Quando uma pessoa está muito sonolenta e cansada o sistema entra em ruptura geral. Ficamos apáticos e desprovidos de energia. Só pensamos em parar.

Naquela noite, da nossa equipa de nove, só quatro voluntários podiam ir distribuir comida e uma palavra de conforto às pessoas sem abrigo de Lisboa.

Assim, sobraram menos de quatro horas para fechar os olhos.

A minha doce e querida Matilde, coitadinha, aparentemente perdeu-se a meio da noite. Fechou-se na minha casa de banho e, claro, não conseguia sair.

Tive que ir libertar a minha princesinha. Depois disso, já só tinha uma hora de descanso. A gordinha irresistível veio então juntar-se ao resto do grupo na cama, enroscando-se nas minhas costas.

Por essa altura, a Amélinha, a “Gááta!!”, sempre a ronronar em cima de mim, decidiu pegar-se à traulitada com o meu lindo lince doméstico, o Jeremias.
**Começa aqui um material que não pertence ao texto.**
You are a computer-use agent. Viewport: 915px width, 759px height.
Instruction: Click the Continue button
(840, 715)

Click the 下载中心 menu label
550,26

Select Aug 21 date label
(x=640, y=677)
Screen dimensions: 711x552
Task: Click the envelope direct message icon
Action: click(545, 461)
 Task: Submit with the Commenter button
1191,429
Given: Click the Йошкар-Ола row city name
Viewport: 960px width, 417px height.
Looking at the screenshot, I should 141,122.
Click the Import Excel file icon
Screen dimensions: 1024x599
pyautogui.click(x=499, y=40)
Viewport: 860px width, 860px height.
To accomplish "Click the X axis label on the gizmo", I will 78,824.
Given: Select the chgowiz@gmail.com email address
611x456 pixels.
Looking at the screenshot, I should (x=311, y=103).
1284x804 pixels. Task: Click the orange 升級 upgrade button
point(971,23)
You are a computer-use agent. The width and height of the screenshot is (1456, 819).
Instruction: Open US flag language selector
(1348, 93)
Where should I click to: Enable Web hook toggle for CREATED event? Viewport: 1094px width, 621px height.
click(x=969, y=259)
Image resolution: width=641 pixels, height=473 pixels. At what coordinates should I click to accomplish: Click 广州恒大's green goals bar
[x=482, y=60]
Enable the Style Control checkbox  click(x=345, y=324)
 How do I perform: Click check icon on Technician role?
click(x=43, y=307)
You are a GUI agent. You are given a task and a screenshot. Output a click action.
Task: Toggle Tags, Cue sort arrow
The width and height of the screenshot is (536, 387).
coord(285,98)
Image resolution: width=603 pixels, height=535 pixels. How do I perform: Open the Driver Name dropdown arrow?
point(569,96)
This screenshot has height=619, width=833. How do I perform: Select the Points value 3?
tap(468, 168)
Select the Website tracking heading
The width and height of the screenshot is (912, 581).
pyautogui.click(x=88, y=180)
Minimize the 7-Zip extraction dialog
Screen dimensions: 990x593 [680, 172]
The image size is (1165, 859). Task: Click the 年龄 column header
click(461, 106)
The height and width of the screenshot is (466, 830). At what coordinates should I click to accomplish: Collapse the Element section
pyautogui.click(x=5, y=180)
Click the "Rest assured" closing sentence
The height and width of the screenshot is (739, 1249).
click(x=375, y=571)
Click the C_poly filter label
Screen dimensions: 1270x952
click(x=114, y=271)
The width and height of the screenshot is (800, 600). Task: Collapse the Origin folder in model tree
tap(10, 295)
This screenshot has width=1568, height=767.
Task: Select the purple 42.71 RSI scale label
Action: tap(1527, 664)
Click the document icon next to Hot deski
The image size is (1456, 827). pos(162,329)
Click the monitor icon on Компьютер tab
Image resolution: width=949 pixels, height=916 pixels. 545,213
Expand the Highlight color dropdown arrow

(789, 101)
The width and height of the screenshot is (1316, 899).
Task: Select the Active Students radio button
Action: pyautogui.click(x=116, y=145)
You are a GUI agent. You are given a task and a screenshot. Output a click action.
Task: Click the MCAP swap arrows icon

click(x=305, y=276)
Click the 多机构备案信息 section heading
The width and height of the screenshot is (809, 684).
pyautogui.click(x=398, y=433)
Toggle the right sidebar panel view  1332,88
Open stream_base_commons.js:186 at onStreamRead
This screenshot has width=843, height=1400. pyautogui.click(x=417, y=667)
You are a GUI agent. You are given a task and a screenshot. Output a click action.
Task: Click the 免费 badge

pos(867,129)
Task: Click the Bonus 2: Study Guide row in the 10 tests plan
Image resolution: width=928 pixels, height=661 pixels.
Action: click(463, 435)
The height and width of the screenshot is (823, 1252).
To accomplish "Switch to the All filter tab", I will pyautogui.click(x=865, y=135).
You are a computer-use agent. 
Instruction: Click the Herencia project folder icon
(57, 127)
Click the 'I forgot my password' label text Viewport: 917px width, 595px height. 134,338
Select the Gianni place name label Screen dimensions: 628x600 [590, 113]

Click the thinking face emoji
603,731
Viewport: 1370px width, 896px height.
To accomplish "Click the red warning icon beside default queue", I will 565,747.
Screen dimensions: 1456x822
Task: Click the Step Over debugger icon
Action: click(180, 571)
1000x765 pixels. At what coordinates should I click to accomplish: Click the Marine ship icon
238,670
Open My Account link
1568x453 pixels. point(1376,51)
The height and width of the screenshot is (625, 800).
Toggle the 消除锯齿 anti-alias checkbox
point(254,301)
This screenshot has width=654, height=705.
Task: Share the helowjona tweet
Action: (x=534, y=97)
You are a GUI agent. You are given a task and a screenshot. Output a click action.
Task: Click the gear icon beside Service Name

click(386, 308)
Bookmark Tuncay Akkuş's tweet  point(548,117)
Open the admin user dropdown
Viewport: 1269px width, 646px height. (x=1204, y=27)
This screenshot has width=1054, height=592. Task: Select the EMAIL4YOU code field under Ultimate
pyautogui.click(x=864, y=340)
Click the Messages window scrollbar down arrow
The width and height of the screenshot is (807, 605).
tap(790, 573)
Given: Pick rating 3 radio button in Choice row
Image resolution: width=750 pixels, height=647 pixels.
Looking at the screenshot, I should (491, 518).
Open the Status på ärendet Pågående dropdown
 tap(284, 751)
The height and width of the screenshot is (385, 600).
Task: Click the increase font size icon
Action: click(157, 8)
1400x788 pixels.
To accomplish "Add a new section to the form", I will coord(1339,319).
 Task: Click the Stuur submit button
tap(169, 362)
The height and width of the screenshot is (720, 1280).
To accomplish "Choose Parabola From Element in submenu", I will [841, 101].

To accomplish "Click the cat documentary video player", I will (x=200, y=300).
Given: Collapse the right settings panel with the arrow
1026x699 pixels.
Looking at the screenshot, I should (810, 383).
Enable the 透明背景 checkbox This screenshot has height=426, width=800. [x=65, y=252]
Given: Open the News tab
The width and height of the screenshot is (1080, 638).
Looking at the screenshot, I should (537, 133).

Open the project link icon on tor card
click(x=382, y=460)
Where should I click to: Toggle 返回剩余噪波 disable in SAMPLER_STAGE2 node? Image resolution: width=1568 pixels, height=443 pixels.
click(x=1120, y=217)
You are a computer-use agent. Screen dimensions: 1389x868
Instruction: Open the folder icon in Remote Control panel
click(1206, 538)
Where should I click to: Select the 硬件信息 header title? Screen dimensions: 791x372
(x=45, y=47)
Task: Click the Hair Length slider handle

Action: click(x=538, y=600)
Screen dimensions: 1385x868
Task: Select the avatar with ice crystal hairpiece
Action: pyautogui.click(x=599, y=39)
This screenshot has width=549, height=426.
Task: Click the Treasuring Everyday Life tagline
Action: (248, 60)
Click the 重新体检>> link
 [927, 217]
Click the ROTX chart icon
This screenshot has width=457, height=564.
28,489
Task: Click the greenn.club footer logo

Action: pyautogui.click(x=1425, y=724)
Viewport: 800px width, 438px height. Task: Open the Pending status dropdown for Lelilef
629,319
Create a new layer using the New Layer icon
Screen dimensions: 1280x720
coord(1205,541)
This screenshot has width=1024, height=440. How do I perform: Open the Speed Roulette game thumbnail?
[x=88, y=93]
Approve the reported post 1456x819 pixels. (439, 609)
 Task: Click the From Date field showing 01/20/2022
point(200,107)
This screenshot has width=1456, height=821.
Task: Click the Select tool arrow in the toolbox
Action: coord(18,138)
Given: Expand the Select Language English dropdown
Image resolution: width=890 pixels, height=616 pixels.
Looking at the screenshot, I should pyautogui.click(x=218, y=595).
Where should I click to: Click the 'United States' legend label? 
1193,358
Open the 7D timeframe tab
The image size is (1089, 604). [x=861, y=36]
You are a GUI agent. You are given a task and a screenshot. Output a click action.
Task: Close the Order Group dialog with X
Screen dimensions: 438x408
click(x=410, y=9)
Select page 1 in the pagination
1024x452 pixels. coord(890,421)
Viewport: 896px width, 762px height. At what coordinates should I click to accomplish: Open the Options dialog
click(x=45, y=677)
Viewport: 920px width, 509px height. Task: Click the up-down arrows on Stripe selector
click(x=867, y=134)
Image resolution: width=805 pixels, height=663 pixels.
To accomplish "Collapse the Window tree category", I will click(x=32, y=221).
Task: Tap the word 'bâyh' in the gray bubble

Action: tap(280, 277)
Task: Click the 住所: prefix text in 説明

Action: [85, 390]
Apesar de tudo ainda voltei a adormecer, minutos antes de ter que acordar.

Os meus três pequenotes já não estavam habituados a este turno que me faz acordar antes das cinco. Hesitaram muito… Mas acabaram por se levantar, alguns deles só depois de devidamente persuadidos, ir para a cozinha e receber os tratamentos matinais, além do patê e da ração.

Enquanto me lavava, vestia e preparava para ir trabalhar, esses três seres carinhosos foram regressando calmamente aos seus lugares naturais, já que ainda eram só seis horas.

A Matildinha foi para o escorredouro de loiça coberto de panos que lhe serve de morada principal. Só vai para o meu quarto quando estou lá.

O Jeremias e a Amélinha passariam as horas seguintes agarradinhos um ao outro sobre o meu édredão, não encontrando qualquer razão para se dedicarem a actividades quotidianas muito agitadas em hora tão matutina.

Despedi-me da Matilde lá no seu lugar cativo. Ao Jeremias disse adeus entre a cozinha e o quarto, para o qual já regressava. Esperava-o a Amélinha, imóvel e serena. Dei-lhe uns beijinhos e umas festinhas, enquanto a sentia vibrar e fazer “rrrr, rrrr, rrrr”.